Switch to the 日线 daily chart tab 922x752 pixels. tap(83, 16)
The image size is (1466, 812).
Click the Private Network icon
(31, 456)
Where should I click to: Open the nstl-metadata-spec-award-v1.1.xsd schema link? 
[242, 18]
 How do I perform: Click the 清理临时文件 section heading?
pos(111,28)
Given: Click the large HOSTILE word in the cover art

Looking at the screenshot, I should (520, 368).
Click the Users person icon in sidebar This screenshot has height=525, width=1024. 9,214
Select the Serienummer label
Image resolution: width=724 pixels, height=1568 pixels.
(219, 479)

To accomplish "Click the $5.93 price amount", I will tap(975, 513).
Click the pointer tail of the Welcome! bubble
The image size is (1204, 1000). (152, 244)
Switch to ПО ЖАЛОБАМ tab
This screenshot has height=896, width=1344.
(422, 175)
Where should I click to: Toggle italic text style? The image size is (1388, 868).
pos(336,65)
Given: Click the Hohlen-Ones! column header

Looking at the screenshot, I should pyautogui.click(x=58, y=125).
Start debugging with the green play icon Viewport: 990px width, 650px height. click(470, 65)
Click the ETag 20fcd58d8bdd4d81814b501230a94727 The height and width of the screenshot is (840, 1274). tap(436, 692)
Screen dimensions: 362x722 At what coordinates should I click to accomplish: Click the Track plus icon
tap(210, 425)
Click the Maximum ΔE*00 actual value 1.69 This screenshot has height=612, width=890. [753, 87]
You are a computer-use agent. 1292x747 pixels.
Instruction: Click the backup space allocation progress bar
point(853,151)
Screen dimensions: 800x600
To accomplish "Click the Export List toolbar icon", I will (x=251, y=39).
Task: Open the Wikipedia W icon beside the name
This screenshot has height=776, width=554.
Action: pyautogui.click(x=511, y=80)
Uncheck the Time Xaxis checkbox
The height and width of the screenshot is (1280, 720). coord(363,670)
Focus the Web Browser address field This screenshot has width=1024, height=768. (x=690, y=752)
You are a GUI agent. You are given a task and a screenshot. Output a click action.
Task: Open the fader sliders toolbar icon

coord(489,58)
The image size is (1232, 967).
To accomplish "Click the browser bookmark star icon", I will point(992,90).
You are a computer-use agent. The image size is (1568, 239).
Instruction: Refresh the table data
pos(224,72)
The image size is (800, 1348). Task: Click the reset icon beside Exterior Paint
= = = = = = =
__TASK STATEMENT__.
Extract each line from the entries above that contains the string "will".

__ANSWER__.
To accomplish "Click the $5.93 price amount", I will tap(975, 513).
To accomplish "Click the Export List toolbar icon", I will (x=251, y=39).
To accomplish "Click the browser bookmark star icon", I will point(992,90).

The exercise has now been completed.